The question concerned a LinkedIn user information vacuum job. A member of the search group wanted recommendations for a search system that would deliver “great results with content outside of English.” Most of the intelligence agencies have had this question in play for many years.
The job hunters, consultants, and search experts who populate the forum do not step forth with intelligence agency type responses. In a decision making environment when inputs in a range of language are the norm for risk averse, the suggestions offered to the LinkedIn member struck me as wide of the mark. I wouldn’t characterize the answers as incorrect. Uninformed or misinformed are candidate adjectives, however.
One suggestion offered to the questioner was a request to define “great.” Like love and trust, great is fuzzy and subjective. The definition of “great”, according the expert asking the question, boils down to “precision, mainly that the first few results strike the user as correct.” Okay, the user must perceive results as “correct.” But as ambiguous as this answer remains, the operative term is precision.
In search, precision is not fuzzy. Precision has a definition that many students of information retrieval commit to memory and then include in various tests, papers, and public presentations. For a workable definition, see Wikipedia’s take on the concept or L. Egghe’s “The Measures Precision, Recall, Fallout, and Miss As a function of the Number of Retrieved Documents and Their Mutual Interrelations, Universiiteit Antwerp, 2000.
In simple terms, the system matches the user’s query. The results are those that the system determines containing identical or statistically close results to the user’s query. Old school brute force engines relied on string matching. Think RECON. More modern search systems toss in term matching after truncation, nearness of the terms used in the user query to the occurrence of terms in the documents, and dozens of other methods to determine likely relevant matches between the user’s query and the document set’s index.
With a known corpus like ABI/INFORM in the early 1980s, a trained searcher testing search systems can craft queries for that known result set. Then as the test queries are fed to the search system, the results can be inspected and analyzed. Running test queries was an important part of our analysis of a candidate search system; for example, the long-gone DIALCOM system or a new incarnation of the European Space Agency’s system. Rigorous testing and analysis makes it easy to spot dropped updates or screw ups that routinely find their way into bulk file loads.
Our rule of thumb was that if an ABI/INFORM index contained a term, a high precision result set on SDC ORBIT would include a hit with that term in the respective hit. If the result set did not contain a match, it was pretty easy to pinpoint where the indexing process started dropping files.
However, when one does not know what’s been indexed, precision drifts into murkier areas. After all, how can one know if a result is on point if one does not know what’s been indexed? One can assume that a result set is relevant via inspection and analysis, but who has time for that today. That’s the danger in the definition of precision in what the user perceives. The user may not know what he or she is looking for. The user may not know the subject area or the entities associated consistently with the subject area. Should anyone be surprised when the user of a system has no clue what a system output “means”, whether the results are accurate, or whether the content is germane to the user’s understanding of the information needed.

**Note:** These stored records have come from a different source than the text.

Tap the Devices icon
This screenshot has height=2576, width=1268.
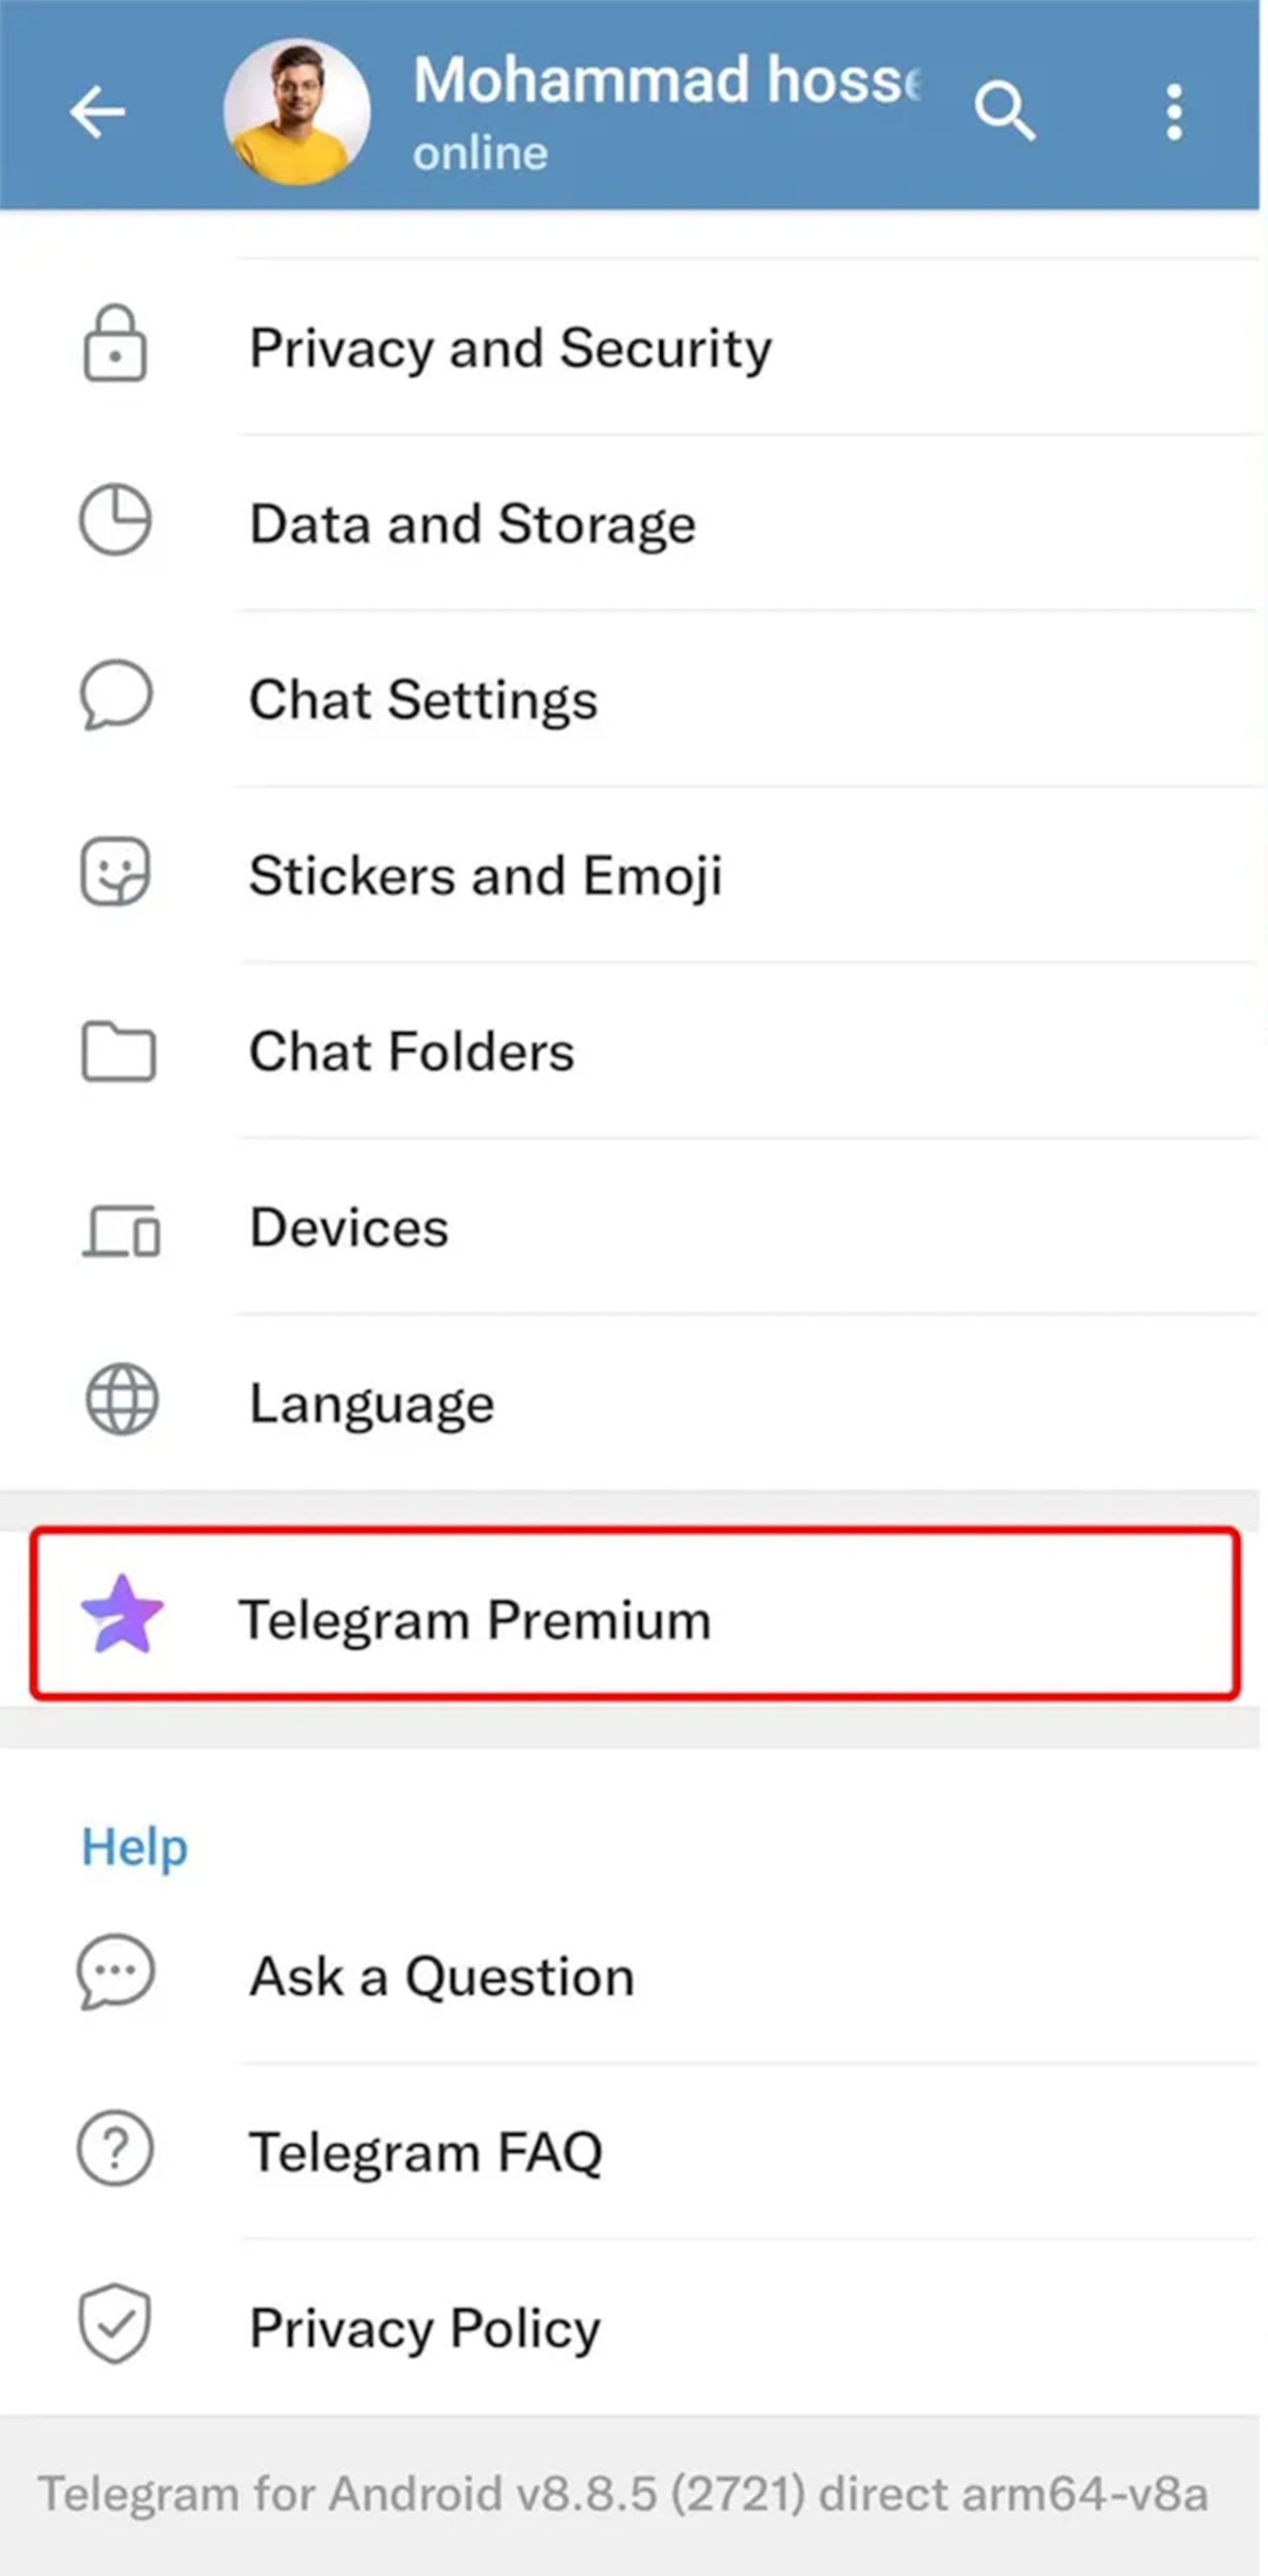(x=121, y=1230)
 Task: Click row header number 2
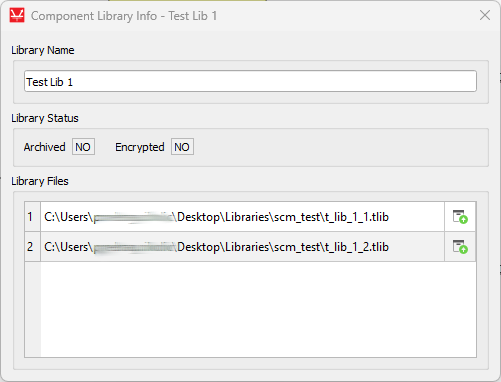coord(32,247)
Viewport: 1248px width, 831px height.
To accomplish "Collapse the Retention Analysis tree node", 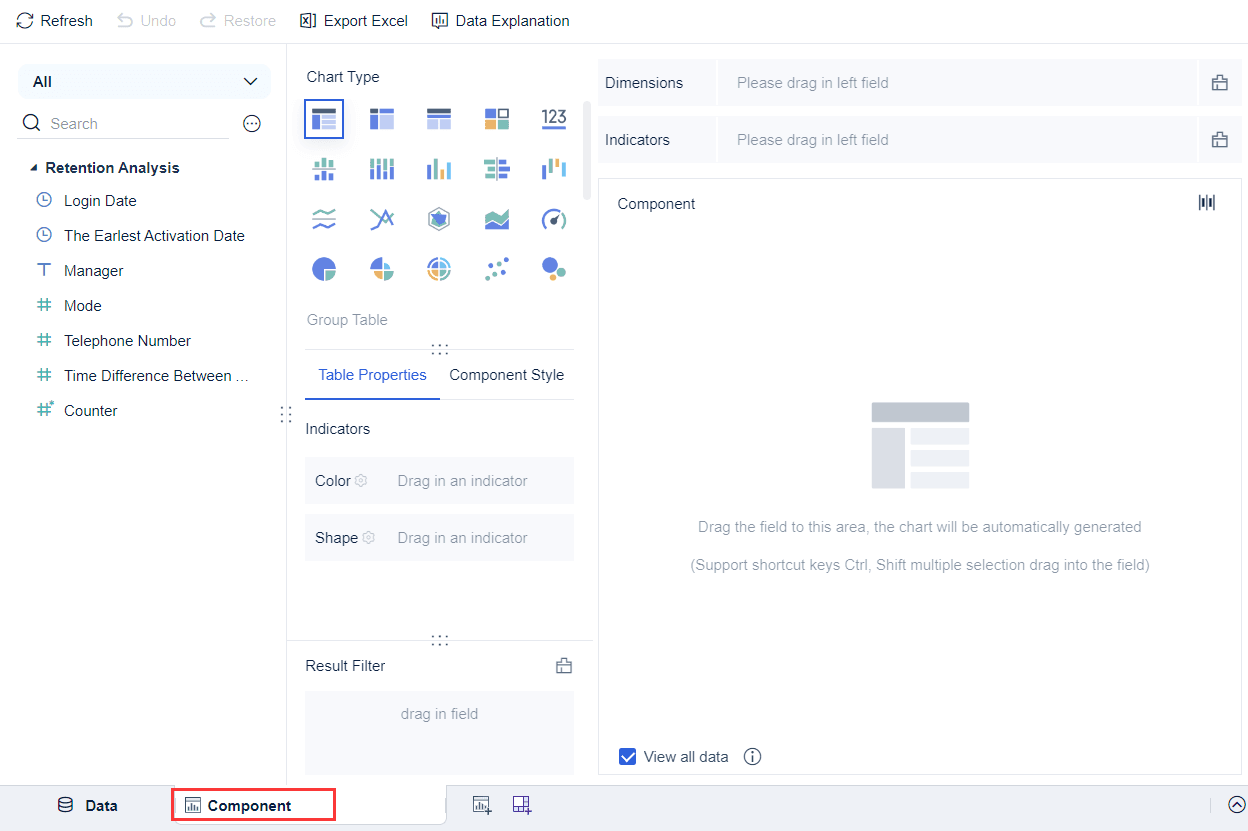I will point(34,167).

Against this somewhat drab backdrop, the suggestions offered to the LinkedIn person looking for a search engine that delivers precision over non-English content or more accurately content that is not the primary language of the person doing a search are revelatory.
Here are some responses I noted:
- Hire an integrator (Artirix, in this case) and let that person use the open source Lucene based Elasticsearch system to deliver search and retrieval. Sounds simplistic. Yep, it is a simple answer that ignores source language translation, connectors, index updates, and methods for handling the pesky issues related to how language is used. Figuring out what a source document in an language with which the user is not fluent is fraught with challenges. Forget dictionaries. Think about the content processing pipeline. Search is almost the caboose at the end of a very long train.

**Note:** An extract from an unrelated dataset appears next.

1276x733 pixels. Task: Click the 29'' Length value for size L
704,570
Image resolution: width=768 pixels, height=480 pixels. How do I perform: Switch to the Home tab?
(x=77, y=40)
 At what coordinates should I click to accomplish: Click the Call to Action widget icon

- Use technology from LinguaSys. This is a semantic system that is probably not well known outside of a narrow circle of customers. This is a system with some visibility within the defense sector. Keep in mind that it performs some of the content processing functions. The technology has to be integrated into a suitable information retrieval system. LinguaSys is the equivalent of adding a component to a more comprehensive system. Another person mentioned BASIS Technologies, another company providing multi language components.
- Rely on LucidWorks. This is an open source search system based on SOLR. The company has spun the management revolving door a number of times.

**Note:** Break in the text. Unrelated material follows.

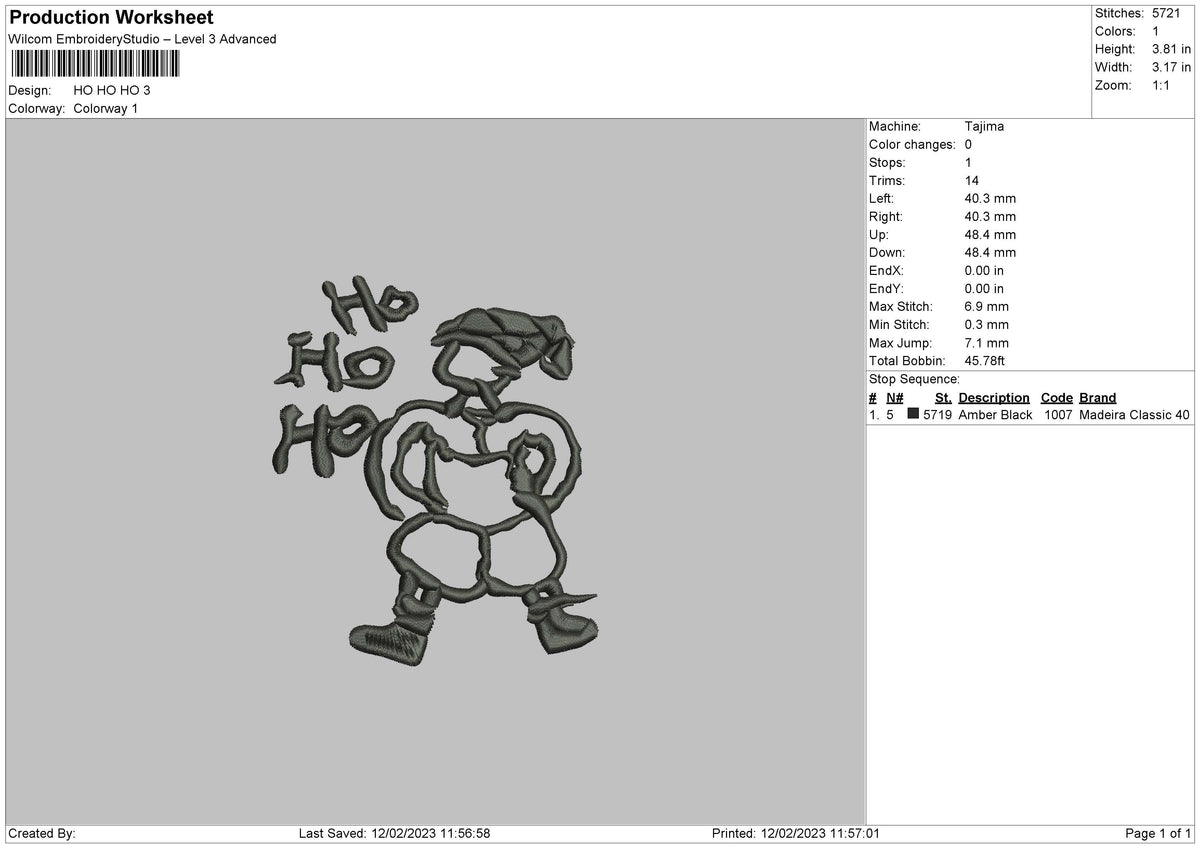Click the Printed timestamp in footer
Image resolution: width=1200 pixels, height=848 pixels.
pyautogui.click(x=795, y=833)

- License Dassault’s Exalead system. The idea is wroth considering, but how many organizations are familiar with Exalead or willing to embrace the cultural approach of France’s premier engineering firm. After years of effort, Exalead is not widely known in some pretty savvy markets. But the Exalead technology is not 100 percent Exalead. Third party software delivers the goods, so Exalead is an integrator in my view.
- Embrace the Fast Search & Transfer technology, now incorporated into Microsoft SharePoint. Unmentioned is the fact that Fast Search relied on a herd of human linguists in Germany and elsewhere to keep its 1990s multi lingual system alive and well. Fast Search, like many other allegedly multi lingual systems, rely on rules and these have to be written, tweaked, and maintained.
So what did the LinkedIn member learn? The advice offers one popular approach: Hire an integrator and let that company deliver a “solution.” One can always fire an integrator, sue the integrator, or go to work for the integrator when the CFO tries to cap the cost of system that must please a user who may not know the meaning of nus in Japanese from a now almost forgotten unit of Halliburton.
The other approach is to go open source. Okay. Do it. But as my analysis of the Danish Library’s open source search initiative in Online suggested, the work is essentially never done. Only a tolerant government and lax budget oversight makes this avenue feasible for many organizations with a search “problem.”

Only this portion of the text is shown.